• _Document extract_
%%

The corpus: 26 apps, three cohorts
The corpus is 26 real applications built with AI coding tools, audited between June and July 2026: 21 built by other people and 5 of my own production apps.
The 21 third-party apps split into two groups. The first 11, a pilot plus a 10-repo corpus, were public vibe-coded apps audited exhaustively across all 12 readiness pillars; that is where the pattern library was built. The next 10 were held-out validation: disjoint third-party apps the engine had never seen, audited blind to test the method. The last 5 are my own production apps, run through the same audit, because I wanted the method pointed at me before I published numbers about anyone else.
Across all 26, scores ranged from 29 to 81 out of 100 (mean 52.1, median 51). 22 apps came out red, 4 amber, 0 green. The 22 red apps are exactly the 22 with at least one confirmed-critical finding; the four ambers had none. The audits produced 958 confirmed findings across the 21 third-party apps, roughly 46 per app, and my own 5 added 11 criticals and 100 mediums. A distilled ledger of the 420 notable findings is what most published pattern counts are computed from.

%%

• _Data shown_
%%

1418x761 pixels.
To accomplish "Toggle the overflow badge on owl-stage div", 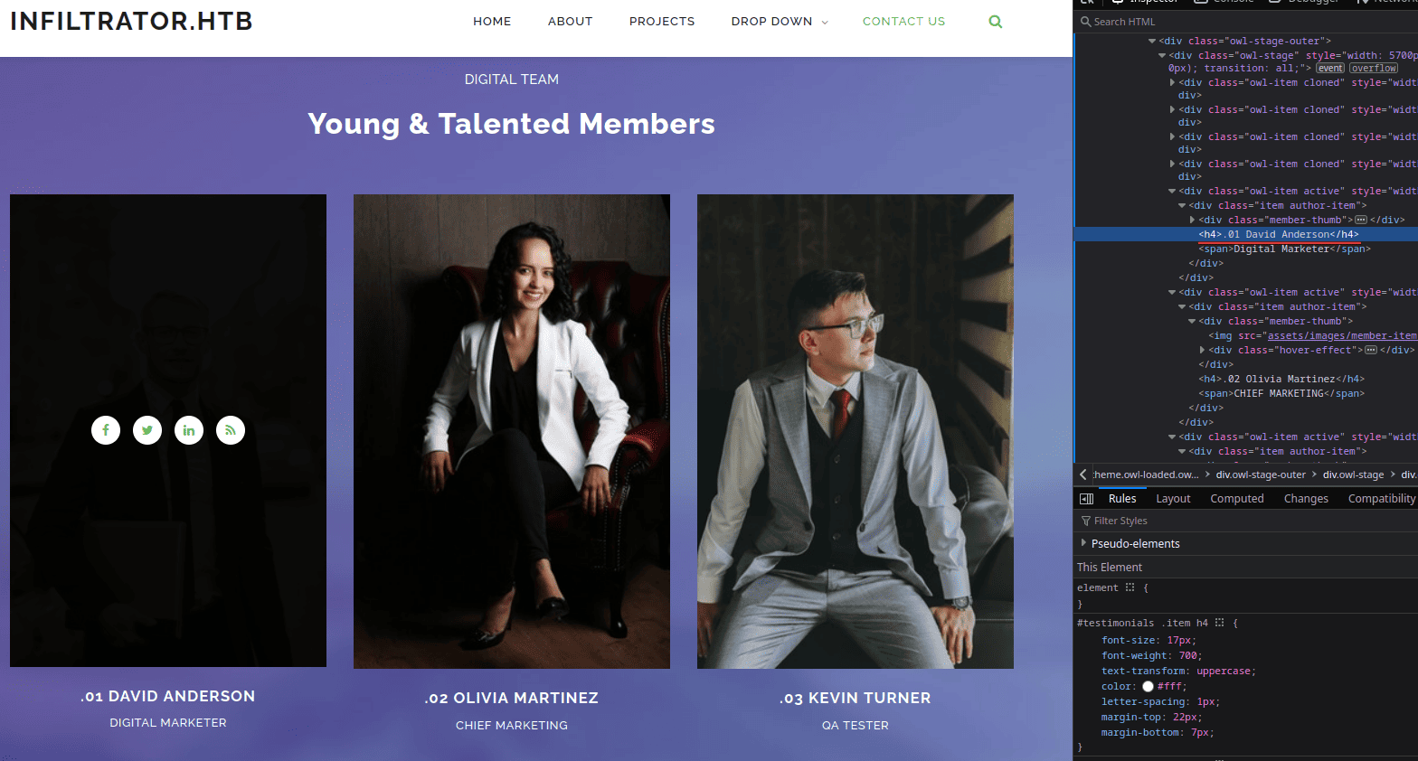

%%

• _Exercise A_
Could you rewrite the section of the audit-corpus write-up between "Across all 26, scores" and "are computed from.", inclusive, putting "register" in place of "ledger"?
• _Exercise B_
Can you carry on the audit-corpus write-up from its last sentence?

• _Answer A_
Across all 26, scores ranged from 29 to 81 out of 100 (mean 52.1, median 51). 22 apps came out red, 4 amber, 0 green. The 22 red apps are exactly the 22 with at least one confirmed-critical finding; the four ambers had none. The audits produced 958 confirmed findings across the 21 third-party apps, roughly 46 per app, and my own 5 added 11 criticals and 100 mediums. A distilled register of the 420 notable findings is what most published pattern counts are computed from.

• _Answer B_
How an audit runs
The audit engine is automated; the findings are human-verified. The engine reads the application's code across 12 readiness pillars and produces candidate findings. I then verify each one against the code, not pattern-matched: every finding is pinned to a file and line, with commit hashes for git-history findings, and the mechanism spelled out. Nothing is reported on vibes.
A finding only counts once it is confirmed. Confirmed-critical means an exploitable ship-stopper. Confirmed-medium means a real defect with a bounded blast radius. Below those sit smells and hygiene items, tracked but never counted as criticals. "Confirmed" means adversarially checked.
Pillars that do not apply to an app (no payments, no AI surface, no server) are excluded from scoring rather than zeroed. Bands are a risk posture, not a certificate: any confirmed critical forces a red band regardless of score, while the score itself measures how much remediation is left. A tidy app with one critical can score 76 and still be red, its fix a one-line version bump; a 59 amber app has no landmines but 21 things to finish. Both readings are intentional.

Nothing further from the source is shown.